My Research

I am studying causal inference, specifically looking at its applications to epidemiology, and even more specifically to the realm of optimal dynamic treatment regimes.

What is Causal Inference?

As the above strip by everyone's favourite NASA-roboticist-turned-webcomic-author indicates, modern statistical methods are very good at determining the existence of correlations (associations) between random variables, but are generally somewhat less good at inferring whether or not these associations are in fact causal relationships, a much stronger condition.

One way of distinguishing a causal relationship over a correlation, is by considering the effect of an intervention. Loosely speaking, if A has a causal effect on B, then if we intervene in A (i.e. forcibly alter its value), we will observe a corresponding change in B. If B remains unchanged, then there is no causal effect. This is the principle behind randomised controlled trials. The intervention is applied to the subjects in the "treatment" group, then their outcomes are compared to those of the "control" group. A discrepancy is then evidence for a causal link between the treatment and outcome.

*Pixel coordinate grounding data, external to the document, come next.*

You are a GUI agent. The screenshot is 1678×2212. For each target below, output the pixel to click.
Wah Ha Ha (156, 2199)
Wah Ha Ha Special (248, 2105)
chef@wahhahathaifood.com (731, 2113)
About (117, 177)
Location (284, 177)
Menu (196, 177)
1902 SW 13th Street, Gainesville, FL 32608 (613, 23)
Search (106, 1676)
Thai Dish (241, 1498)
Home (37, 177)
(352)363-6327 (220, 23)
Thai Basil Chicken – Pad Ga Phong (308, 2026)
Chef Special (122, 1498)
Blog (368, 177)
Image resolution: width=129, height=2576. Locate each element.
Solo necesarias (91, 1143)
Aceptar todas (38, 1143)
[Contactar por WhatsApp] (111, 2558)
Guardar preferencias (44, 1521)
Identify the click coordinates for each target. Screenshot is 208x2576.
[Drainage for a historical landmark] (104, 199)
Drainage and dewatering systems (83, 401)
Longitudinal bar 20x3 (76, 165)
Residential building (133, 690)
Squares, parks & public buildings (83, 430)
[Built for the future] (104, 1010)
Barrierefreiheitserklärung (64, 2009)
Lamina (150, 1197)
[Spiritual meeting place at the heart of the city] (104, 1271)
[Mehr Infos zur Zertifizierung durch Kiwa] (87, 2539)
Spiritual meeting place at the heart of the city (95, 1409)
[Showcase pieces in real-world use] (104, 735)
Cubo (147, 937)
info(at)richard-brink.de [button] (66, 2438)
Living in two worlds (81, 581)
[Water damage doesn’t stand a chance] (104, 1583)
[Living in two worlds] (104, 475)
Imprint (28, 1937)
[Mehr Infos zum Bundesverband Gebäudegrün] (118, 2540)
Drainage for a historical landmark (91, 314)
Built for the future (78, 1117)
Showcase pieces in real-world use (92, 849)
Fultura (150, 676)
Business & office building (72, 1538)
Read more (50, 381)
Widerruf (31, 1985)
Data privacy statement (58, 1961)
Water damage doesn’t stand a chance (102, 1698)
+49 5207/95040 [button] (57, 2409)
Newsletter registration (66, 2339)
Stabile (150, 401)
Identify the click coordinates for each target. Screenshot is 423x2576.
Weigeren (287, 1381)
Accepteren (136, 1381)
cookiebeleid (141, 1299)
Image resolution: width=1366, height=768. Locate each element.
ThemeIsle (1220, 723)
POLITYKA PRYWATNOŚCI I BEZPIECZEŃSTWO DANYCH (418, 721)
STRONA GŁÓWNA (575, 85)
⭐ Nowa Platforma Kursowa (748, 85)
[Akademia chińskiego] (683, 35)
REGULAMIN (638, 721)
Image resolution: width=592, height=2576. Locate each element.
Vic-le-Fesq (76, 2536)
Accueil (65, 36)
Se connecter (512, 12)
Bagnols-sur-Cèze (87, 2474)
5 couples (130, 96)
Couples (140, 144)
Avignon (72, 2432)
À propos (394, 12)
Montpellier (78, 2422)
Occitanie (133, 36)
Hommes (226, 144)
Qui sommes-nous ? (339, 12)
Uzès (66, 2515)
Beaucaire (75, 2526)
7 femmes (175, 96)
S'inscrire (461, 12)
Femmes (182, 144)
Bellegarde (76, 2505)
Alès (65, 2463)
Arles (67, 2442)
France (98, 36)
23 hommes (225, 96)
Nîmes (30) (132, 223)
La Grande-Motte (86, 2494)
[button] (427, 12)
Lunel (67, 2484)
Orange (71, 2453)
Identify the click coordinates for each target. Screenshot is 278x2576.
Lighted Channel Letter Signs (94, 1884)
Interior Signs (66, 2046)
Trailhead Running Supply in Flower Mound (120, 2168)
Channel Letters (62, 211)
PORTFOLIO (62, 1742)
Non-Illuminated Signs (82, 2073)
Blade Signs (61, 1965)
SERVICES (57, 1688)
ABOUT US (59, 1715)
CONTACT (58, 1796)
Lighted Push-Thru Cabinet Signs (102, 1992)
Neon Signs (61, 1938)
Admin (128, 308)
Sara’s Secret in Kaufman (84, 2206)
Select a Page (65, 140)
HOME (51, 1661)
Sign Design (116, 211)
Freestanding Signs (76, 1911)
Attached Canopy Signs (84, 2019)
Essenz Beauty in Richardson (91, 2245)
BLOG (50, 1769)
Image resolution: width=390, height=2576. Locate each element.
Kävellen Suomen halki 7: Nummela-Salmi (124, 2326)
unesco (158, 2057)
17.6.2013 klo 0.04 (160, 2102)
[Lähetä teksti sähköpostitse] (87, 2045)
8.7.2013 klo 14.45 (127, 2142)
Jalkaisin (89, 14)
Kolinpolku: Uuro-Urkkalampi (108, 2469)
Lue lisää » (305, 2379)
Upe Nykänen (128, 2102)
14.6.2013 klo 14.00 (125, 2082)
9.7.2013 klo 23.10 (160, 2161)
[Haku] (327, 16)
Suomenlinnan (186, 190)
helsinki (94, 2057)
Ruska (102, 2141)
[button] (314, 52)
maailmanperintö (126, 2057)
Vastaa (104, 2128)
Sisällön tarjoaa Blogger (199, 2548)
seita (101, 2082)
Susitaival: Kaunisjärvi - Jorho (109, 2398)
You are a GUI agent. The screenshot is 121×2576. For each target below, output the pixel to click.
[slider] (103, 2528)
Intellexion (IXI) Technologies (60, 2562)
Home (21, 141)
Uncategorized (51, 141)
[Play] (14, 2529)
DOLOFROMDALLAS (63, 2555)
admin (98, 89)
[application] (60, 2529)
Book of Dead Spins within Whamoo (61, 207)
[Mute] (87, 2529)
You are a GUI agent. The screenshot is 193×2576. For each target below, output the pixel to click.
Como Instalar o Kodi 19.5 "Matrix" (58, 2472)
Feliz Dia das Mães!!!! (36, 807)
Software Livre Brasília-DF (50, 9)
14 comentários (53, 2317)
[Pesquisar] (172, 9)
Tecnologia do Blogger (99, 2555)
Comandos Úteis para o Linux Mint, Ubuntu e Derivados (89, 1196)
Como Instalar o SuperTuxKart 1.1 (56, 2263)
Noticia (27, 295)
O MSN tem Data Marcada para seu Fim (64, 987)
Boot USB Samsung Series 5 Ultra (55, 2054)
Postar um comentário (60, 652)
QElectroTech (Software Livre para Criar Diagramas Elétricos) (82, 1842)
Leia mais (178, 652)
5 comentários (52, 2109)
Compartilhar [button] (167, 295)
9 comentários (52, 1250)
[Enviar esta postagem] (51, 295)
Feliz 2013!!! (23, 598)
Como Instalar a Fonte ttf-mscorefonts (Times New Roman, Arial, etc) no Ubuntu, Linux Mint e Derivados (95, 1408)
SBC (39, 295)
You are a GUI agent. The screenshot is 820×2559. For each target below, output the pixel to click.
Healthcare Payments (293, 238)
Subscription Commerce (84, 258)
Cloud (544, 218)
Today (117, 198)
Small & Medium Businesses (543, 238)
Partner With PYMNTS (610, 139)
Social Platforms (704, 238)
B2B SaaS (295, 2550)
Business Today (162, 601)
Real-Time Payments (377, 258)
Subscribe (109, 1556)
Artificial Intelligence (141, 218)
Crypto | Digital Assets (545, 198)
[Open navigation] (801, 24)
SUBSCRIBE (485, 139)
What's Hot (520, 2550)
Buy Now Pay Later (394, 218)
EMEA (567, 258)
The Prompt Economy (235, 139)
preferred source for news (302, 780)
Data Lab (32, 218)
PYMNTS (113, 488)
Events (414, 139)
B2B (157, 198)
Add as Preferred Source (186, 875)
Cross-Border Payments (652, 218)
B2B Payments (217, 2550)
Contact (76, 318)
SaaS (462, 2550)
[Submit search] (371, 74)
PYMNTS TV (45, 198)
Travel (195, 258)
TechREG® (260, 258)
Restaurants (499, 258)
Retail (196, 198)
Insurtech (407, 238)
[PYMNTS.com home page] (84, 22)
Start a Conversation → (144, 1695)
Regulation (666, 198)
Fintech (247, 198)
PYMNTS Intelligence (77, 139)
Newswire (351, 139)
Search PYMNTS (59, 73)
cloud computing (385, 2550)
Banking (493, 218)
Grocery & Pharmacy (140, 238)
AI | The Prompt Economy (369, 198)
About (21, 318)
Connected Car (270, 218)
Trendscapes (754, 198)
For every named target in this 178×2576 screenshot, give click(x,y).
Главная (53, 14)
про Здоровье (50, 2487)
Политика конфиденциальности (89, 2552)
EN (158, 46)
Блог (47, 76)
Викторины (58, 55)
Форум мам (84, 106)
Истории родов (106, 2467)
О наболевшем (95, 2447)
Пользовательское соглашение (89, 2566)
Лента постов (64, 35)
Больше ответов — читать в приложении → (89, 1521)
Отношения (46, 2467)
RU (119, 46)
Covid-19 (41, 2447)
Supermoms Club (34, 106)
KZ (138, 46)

This is great, but often these intervention studies are unfeasible. Sometimes they're too costly, sometimes they're unethical (for example, forcing people to smoke in order to determine whether there's a causal link between smoking and lung cancer), and sometimes it's just impossible to intervene in the "treatment" variable, such as when investigating the causal effect of gender on heart disease.

Instead, we may have ready access to merely observational data. For example, data on the smoking habits of all patients diagnosed with lung cancer in the UK in a particular year. On the face of it, the most we can glean from this kind of data is a correlation between smoking and lung cancer.

However, using some clever statistical methods, we can in fact infer causal relationships from observational data, as though it had actually come from an intervention study. These clever statistical methods are the main focus of causal inference.

What are Optimal Dynamic Treatment Regimes?

A treatment regime is a sequence of treatment decisions applied to a single subject over several time points. For example, the sequence of combinations of drugs prescribed to an HIV+ patient, as they visit their doctor for regular check-ups.

A dynamic treatment regime is one where the treatment decisions depend on the subject's history. The doctor in our HIV example will realistically prescribe drugs based on the patient's health at the time of the check-up, as well as on past dosages.

We are interested in optimising these decisions in order to maximise the value of some outcome. In the HIV example, the outcome could be time until progression to AIDS, or survival time.

In trying to optimise over some set of feasible dynamic treatment regimes, we need to have knowledge of the true causal effects of the possible treatment decisions. This is where causal inference comes in.